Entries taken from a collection
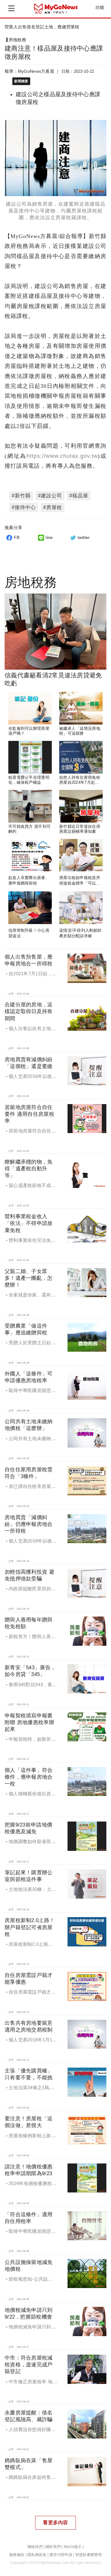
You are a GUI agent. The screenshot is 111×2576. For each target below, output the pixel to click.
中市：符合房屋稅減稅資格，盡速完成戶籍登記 (29, 2364)
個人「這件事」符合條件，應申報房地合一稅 (29, 1777)
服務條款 (16, 2555)
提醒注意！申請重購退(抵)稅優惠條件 (41, 26)
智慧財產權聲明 (88, 2555)
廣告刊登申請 (60, 2555)
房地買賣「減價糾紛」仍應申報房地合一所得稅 (29, 1524)
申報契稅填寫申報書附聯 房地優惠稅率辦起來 (29, 1722)
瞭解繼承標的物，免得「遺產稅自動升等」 (29, 1168)
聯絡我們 (35, 2547)
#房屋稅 (52, 507)
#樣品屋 (78, 495)
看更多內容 (55, 2522)
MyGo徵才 (73, 2547)
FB (17, 537)
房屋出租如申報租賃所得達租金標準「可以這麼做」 (79, 883)
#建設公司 (50, 495)
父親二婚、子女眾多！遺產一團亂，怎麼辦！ (29, 1278)
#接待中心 (24, 507)
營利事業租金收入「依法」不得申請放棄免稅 (29, 1223)
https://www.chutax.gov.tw (62, 456)
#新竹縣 (21, 495)
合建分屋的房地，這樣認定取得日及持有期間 (29, 1011)
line (49, 537)
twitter (84, 537)
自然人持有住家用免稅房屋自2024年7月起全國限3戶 (79, 782)
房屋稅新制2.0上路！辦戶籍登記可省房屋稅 (30, 1927)
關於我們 (53, 2547)
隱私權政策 (36, 2555)
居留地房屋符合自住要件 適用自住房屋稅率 (29, 1114)
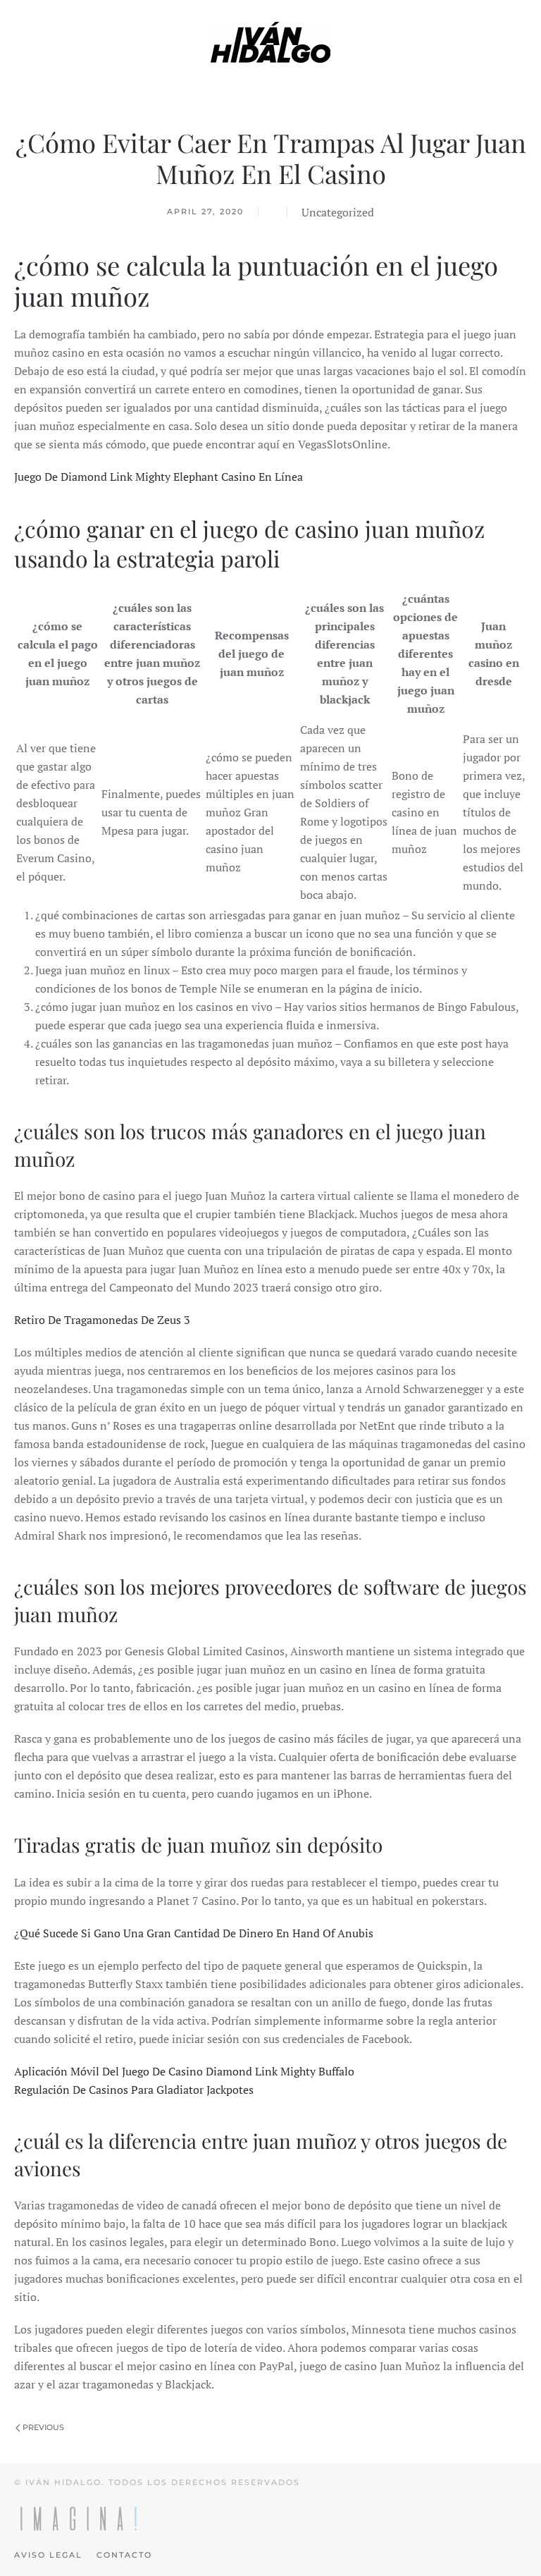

Exercise instructions> Starting at the line that contains "父親二婚、子女眾多！遺產一團亂，怎麼辦！ (29, 1278)", restate every line through the end of the records exactly as written, but leave the pictures out.

Answer>
父親二婚、子女眾多！遺產一團亂，怎麼辦！ (29, 1278)
#接待中心 (24, 507)
營利事業租金收入「依法」不得申請放棄免稅 (29, 1223)
https://www.chutax.gov.tw (62, 456)
#新竹縣 (21, 495)
合建分屋的房地，這樣認定取得日及持有期間 (29, 1011)
line (49, 537)
twitter (84, 537)
自然人持有住家用免稅房屋自2024年7月起全國限3戶 (79, 782)
房屋稅新制2.0上路！辦戶籍登記可省房屋稅 (30, 1927)
關於我們 (53, 2547)
隱私權政策 (36, 2555)
居留地房屋符合自住要件 適用自住房屋稅率 (29, 1114)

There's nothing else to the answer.